Book Review: Agile Excellence For Product Managers – A Guide to Creating Winning Products with Agile Development Teams

Agile_Excellence

The game of software product development is the one of adding value to the businesses and customers.

With rapid changes in business environment, typical waterfall SDLC fails to deliver value, because by the time the scope is developed, business requirements change!

Adoption of Agile Development Methodology by software product managers is steadily increasing because Agile embraces business change into products.

I recently read the book “Agile Excellence For Product Managers” by Greg Cohen. This book is a guide to develop winning products with agile development teams. When most of the books on Agile focus on the process, this book focuses on the product manager’s perspective of how Agile process should be managed. The book also has a small section that touches upon XP and Lead Software Development.

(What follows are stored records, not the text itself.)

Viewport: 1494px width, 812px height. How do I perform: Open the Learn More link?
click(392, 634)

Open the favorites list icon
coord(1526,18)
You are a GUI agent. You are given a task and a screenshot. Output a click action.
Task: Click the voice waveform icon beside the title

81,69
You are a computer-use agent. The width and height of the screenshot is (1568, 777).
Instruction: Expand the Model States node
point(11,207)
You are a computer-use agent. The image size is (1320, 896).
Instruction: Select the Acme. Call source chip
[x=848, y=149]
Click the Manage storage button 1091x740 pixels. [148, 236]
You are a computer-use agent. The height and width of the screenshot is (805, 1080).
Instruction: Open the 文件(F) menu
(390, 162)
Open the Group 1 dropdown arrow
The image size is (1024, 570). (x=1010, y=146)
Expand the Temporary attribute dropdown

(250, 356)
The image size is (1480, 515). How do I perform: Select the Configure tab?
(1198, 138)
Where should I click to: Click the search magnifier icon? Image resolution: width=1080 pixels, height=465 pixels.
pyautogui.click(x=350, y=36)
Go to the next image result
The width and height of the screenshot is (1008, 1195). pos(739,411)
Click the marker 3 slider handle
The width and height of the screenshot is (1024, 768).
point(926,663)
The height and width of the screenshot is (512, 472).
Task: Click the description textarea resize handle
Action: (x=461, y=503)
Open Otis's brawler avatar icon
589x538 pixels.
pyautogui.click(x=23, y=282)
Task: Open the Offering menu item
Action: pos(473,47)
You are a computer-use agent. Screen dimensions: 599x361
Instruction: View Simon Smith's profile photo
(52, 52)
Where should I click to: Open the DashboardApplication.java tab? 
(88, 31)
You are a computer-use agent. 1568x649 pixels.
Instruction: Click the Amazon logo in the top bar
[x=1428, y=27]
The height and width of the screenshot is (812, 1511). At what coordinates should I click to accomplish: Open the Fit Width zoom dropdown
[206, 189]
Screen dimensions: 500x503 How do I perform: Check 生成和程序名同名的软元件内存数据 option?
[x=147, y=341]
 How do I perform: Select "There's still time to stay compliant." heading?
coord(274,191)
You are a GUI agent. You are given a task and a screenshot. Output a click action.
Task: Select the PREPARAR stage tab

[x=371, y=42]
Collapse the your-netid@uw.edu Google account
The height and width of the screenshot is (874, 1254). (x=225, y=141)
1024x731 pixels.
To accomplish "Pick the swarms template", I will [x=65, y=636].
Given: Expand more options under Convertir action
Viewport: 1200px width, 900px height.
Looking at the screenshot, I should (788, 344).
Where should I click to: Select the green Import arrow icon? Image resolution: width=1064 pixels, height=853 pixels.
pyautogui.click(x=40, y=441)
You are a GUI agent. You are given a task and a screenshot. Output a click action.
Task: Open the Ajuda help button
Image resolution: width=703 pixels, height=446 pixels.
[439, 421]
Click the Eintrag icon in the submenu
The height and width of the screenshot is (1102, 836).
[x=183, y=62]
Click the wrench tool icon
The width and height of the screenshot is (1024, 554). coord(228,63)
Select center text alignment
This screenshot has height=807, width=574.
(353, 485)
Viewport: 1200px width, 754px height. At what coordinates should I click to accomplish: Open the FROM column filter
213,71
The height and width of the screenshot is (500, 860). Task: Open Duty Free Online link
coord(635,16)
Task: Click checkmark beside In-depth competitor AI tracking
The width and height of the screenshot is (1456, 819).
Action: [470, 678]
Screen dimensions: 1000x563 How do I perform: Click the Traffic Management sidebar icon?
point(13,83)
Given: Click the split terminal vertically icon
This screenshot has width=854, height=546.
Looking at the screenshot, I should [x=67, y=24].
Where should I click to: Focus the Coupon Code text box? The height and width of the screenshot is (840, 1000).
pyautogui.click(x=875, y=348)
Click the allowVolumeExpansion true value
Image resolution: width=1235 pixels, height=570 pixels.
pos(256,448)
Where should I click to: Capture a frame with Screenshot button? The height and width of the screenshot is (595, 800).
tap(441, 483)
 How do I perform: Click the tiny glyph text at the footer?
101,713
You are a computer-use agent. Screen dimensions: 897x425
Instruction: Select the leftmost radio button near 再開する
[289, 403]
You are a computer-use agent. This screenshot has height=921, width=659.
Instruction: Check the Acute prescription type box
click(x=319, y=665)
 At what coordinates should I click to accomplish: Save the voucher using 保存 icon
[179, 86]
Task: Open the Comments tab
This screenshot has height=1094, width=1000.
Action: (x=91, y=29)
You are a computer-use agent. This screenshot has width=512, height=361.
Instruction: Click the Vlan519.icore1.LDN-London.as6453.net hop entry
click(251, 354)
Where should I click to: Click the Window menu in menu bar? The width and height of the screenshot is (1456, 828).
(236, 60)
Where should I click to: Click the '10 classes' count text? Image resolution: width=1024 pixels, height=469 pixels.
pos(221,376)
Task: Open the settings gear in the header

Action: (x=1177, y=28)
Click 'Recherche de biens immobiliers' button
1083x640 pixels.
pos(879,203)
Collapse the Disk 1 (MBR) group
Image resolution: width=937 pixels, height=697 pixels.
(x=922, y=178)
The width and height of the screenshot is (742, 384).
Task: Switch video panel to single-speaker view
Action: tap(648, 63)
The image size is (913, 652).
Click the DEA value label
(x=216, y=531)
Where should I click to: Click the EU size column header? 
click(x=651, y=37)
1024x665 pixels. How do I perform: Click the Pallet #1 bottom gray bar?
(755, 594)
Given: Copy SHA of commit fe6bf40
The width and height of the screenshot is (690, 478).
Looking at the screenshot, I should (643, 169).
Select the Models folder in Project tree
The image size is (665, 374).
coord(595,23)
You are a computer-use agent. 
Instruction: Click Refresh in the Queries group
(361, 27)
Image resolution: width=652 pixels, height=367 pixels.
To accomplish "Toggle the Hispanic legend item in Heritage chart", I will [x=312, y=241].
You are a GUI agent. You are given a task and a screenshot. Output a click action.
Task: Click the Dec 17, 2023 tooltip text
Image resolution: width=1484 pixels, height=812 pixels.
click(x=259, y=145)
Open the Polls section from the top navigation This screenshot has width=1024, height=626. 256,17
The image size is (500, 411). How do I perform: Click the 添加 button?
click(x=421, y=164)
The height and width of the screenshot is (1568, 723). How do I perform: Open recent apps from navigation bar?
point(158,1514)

I have been studying Agile for over a couple of years now, and have also implemented Agile in a number of  projects. I still found this book useful because it also deals with issues of organizational agility and importance of leadership in implementing Agile.

Agility is a mindset, more than just a process. For this very reason, adopting Agile means an organizational change in mindset. Agile is a shift from typical command-and-control structure to a trust based, highly accountable model of software development.

Bottom line: If you are a product manager who is keen to explore Agile or is already using Agile, this book will help you dig it little deeper and gain better understanding.